> **EXERCISE PROMPT**: Can you print every one of the lines below word for word, leaving the pictures out?

> **Data taken from a collection**:

□ □ □

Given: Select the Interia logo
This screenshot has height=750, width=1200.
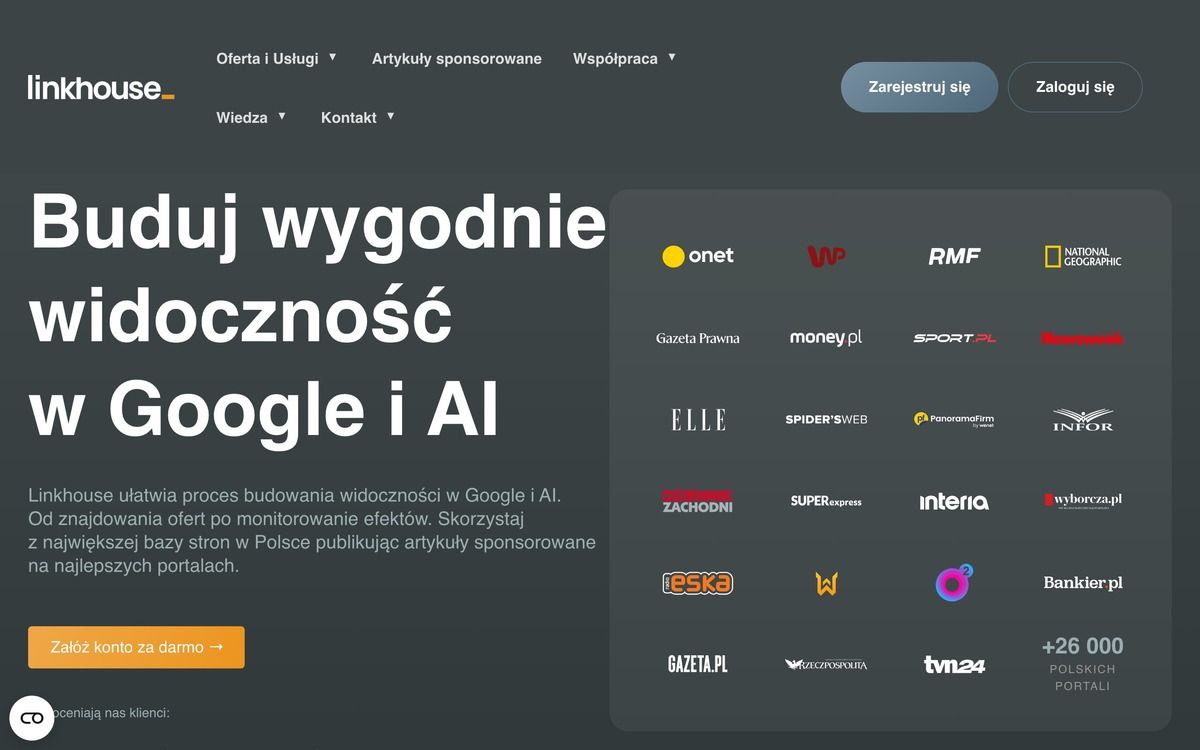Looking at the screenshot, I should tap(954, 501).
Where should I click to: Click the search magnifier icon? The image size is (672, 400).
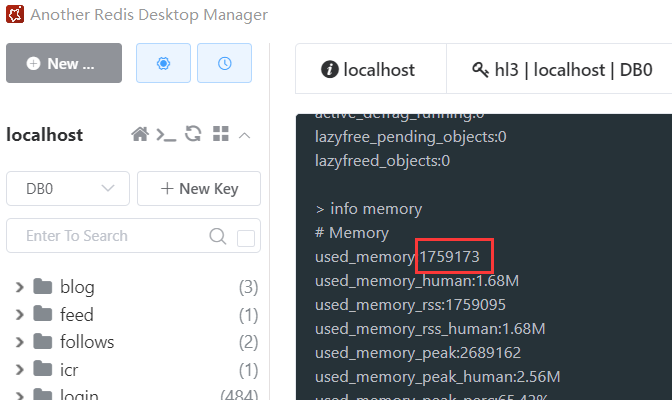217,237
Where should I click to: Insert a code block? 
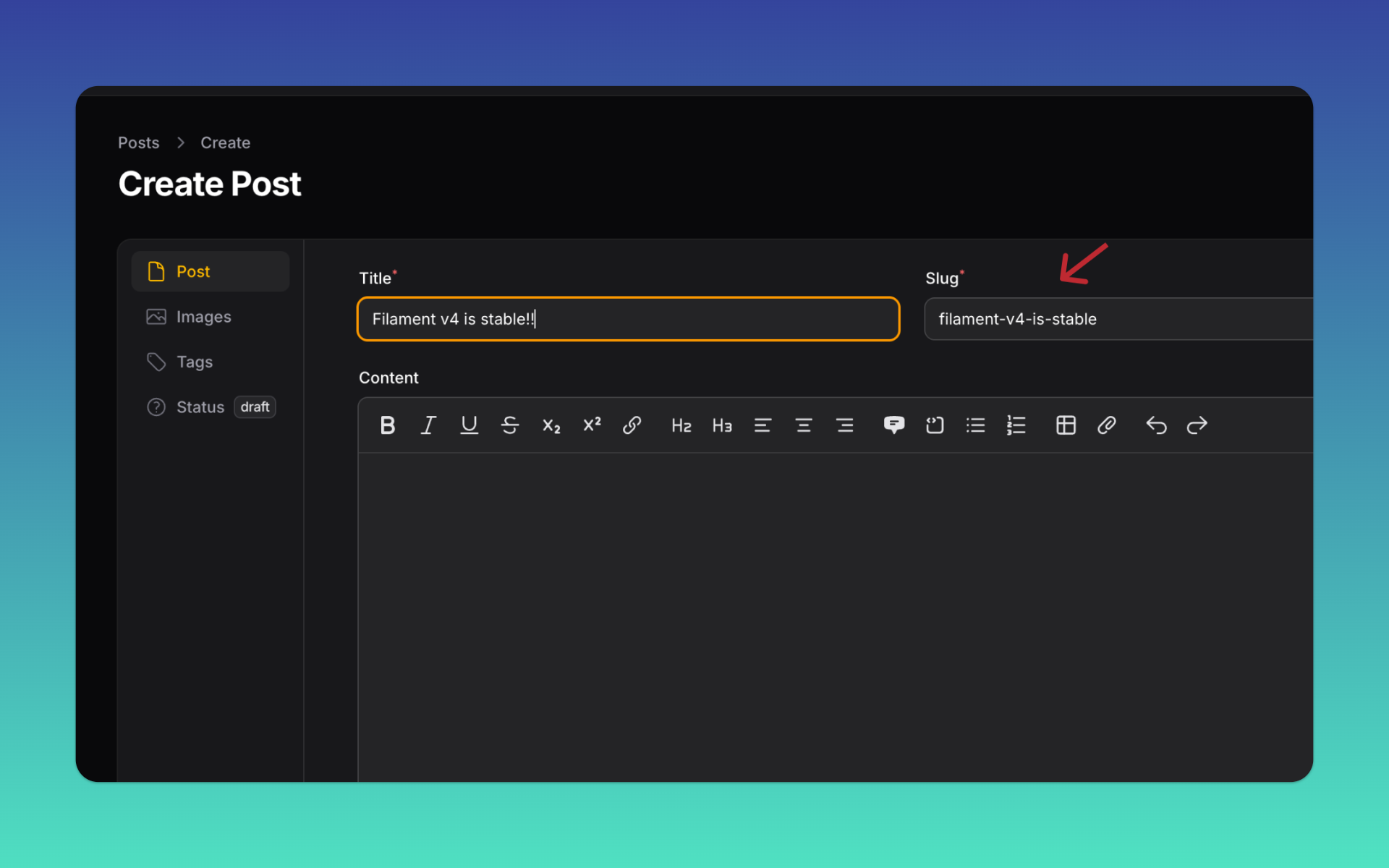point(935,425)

□ □ □

> **ANSWER TO THIS PROBLEM**:
Given: Select the Interia logo
This screenshot has height=750, width=1200.
Looking at the screenshot, I should tap(954, 501).
Where should I click to: Click the search magnifier icon? The image size is (672, 400).
217,237
Where should I click to: Insert a code block? 
point(935,425)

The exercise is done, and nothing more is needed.